Little’s links offer an intersectional explanation that weaves together a tradition of Caribbean Black mothers’ and othermothers’ community activism, relationships, and networking as supports for Black women’s participation in national politics. Beyond the recognition of exceptional, charismatic figures, and next to the successful trend in implementing gender quotas, the Costa Rican experience demonstrates that Black women’s political participation is catalyzed by a diasporic political motherhood practice that predates the identity politics era. As evidence of a Black women’s genealogy of politicians flowing from Eulalia Bernard Little (and her mother), the concept of Little’s links focuses on the ways that Black women have been politically motivated to work for the betterment of their Black communities, and how those shared aspirations have influenced and linked their political trajectories.

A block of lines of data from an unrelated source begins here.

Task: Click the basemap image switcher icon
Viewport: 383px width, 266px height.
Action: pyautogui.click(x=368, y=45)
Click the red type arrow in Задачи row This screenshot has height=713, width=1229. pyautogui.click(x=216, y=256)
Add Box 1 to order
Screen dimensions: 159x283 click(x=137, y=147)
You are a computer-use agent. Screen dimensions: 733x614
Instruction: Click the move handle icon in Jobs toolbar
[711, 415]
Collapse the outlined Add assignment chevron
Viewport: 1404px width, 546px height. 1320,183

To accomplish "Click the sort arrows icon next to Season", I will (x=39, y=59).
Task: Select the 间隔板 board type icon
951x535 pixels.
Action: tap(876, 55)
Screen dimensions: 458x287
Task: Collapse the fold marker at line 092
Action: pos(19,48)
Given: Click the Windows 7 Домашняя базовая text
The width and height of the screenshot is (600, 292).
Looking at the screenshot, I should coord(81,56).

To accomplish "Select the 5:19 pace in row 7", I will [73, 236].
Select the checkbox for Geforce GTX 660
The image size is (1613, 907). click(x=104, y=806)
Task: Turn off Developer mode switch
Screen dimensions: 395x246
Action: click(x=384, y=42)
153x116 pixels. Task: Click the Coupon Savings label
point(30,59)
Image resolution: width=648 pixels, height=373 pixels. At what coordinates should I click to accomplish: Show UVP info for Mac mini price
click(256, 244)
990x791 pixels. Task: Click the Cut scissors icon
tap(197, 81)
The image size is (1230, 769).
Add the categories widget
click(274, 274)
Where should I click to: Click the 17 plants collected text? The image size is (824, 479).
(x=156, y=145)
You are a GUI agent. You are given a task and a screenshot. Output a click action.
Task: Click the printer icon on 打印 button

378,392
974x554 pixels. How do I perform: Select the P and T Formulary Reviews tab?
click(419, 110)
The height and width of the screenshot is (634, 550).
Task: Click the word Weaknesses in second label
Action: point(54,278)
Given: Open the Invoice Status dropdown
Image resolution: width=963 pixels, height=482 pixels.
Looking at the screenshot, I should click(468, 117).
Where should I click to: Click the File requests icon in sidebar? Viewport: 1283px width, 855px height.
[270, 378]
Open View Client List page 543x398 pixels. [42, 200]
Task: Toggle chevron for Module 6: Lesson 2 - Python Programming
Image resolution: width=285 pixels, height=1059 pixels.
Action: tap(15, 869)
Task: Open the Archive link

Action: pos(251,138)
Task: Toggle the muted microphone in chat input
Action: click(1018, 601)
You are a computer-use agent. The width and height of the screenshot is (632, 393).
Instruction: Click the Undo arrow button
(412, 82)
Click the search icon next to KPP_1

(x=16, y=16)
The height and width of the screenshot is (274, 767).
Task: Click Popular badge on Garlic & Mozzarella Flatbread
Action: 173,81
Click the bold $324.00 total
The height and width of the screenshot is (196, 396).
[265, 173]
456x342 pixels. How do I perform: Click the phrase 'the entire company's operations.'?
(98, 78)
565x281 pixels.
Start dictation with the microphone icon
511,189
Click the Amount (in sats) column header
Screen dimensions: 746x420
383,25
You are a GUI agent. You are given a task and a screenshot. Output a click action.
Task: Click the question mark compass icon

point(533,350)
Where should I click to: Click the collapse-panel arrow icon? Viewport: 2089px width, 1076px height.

The political trajectory of the first Black woman vice president in Costa Rica builds on three generations of women whose engagement in formal politics is rooted in their race, gender and ethnic intertwined positionalities as Black women of West Indian descent. The trajectory of Epsy Campbell cannot be understood without that of Joycelyn Sawyers or Eulalia Bernard, and their mothers and other Black Caribbean women’s black motherhood, othermothering, and women-centered networks politics before them. Black women continue a tradition of political participation in their Black communities, a political practice that links them together and propels their routes to the state. The centrality of female figures and their Black Caribbean understanding of political activism complicate premature assumptions of the influence of elites, family, and male figures as the only explanation for their political success.

An understanding of Black women’s motherhood politics in Costa Rica based on historical and ethnographic evidence can help inform debates about Black women’s political engagement and other ways to promote it, in combination with gender and/or ethnic quotas (Htun Reference Htun2016). From that stance, Little’s links may offer a complementary explanation about women’s paths to state power in Latin America. Black motherhood politics are enacted differently across the diaspora, a variability that warrants further attention. Having this Central American example of Black motherhood politics offers a point of departure for better understanding the conditions that support Black women to become Black political subjects (Paschel Reference Paschel2016), and engage in national politics elsewhere. The case can even trigger an intersectional analysis of the “contagious effect of female success” in electoral politics (Speck Reference Speck2018). Ultimately, Black, feminist, and Afro-Caribbean politics in the state invigorate the field of Afro-Latin American politics (Laó-Montes Reference Laó-Montes2009).

Footnotes

1 Laura Hall Moore, interview, February 17, 2017, Siquirres City, Limón. Between August 2016 and April 2018 I conducted ethnographic research on Black women Costa Rican politicians as part of my doctoral dissertation, “Bilingüismo politico: Afrocaribeñas en el Estado blanco y multicultural costarricense (1978–2017)” (Muñoz-Muñoz Reference Muñoz-Muñoz2018). All material from interviews follows the University of Texas at Austin’s IRB Number: 2016-04-0060. I am deeply grateful for each of the Afro-Costa Rican women leaders who shared their stories during this process.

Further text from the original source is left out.